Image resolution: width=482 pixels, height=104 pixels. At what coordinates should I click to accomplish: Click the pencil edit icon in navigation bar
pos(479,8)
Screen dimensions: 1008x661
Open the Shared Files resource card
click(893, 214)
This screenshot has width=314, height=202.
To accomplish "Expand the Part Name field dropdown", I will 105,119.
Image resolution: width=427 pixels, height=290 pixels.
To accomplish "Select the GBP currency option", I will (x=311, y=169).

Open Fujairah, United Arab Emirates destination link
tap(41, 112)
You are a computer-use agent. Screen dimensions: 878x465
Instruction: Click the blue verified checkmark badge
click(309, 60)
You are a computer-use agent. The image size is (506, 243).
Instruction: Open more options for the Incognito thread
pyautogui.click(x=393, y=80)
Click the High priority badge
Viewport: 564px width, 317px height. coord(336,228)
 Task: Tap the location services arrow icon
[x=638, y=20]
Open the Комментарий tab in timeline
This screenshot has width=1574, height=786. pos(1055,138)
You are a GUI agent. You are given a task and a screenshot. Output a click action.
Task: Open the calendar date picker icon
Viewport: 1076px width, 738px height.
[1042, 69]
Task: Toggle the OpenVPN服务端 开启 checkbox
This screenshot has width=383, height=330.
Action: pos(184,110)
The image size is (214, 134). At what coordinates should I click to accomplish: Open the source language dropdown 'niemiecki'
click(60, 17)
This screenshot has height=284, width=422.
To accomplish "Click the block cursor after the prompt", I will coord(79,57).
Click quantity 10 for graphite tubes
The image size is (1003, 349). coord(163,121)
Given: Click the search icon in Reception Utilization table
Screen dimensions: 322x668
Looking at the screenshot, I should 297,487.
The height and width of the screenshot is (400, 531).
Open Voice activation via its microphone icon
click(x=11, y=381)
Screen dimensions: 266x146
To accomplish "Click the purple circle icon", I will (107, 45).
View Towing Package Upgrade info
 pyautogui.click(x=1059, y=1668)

* **WORK ORDER**
Would you write out the listing above exactly, in full?

* **ANSWER FOR THIS EXERCISE**
Image resolution: width=482 pixels, height=104 pixels. At what coordinates should I click to accomplish: Click the pencil edit icon in navigation bar
pos(479,8)
Screen dimensions: 1008x661
Open the Shared Files resource card
click(893, 214)
This screenshot has width=314, height=202.
To accomplish "Expand the Part Name field dropdown", I will 105,119.
Image resolution: width=427 pixels, height=290 pixels.
To accomplish "Select the GBP currency option", I will (x=311, y=169).

Open Fujairah, United Arab Emirates destination link
tap(41, 112)
You are a computer-use agent. Screen dimensions: 878x465
Instruction: Click the blue verified checkmark badge
click(309, 60)
You are a computer-use agent. The image size is (506, 243).
Instruction: Open more options for the Incognito thread
pyautogui.click(x=393, y=80)
Click the High priority badge
Viewport: 564px width, 317px height. coord(336,228)
 Task: Tap the location services arrow icon
[x=638, y=20]
Open the Комментарий tab in timeline
This screenshot has width=1574, height=786. pos(1055,138)
You are a GUI agent. You are given a task and a screenshot. Output a click action.
Task: Open the calendar date picker icon
Viewport: 1076px width, 738px height.
[1042, 69]
Task: Toggle the OpenVPN服务端 开启 checkbox
This screenshot has width=383, height=330.
Action: pos(184,110)
The image size is (214, 134). At what coordinates should I click to accomplish: Open the source language dropdown 'niemiecki'
click(60, 17)
This screenshot has height=284, width=422.
To accomplish "Click the block cursor after the prompt", I will coord(79,57).
Click quantity 10 for graphite tubes
The image size is (1003, 349). coord(163,121)
Given: Click the search icon in Reception Utilization table
Screen dimensions: 322x668
Looking at the screenshot, I should 297,487.
The height and width of the screenshot is (400, 531).
Open Voice activation via its microphone icon
click(x=11, y=381)
Screen dimensions: 266x146
To accomplish "Click the purple circle icon", I will (107, 45).
View Towing Package Upgrade info
 pyautogui.click(x=1059, y=1668)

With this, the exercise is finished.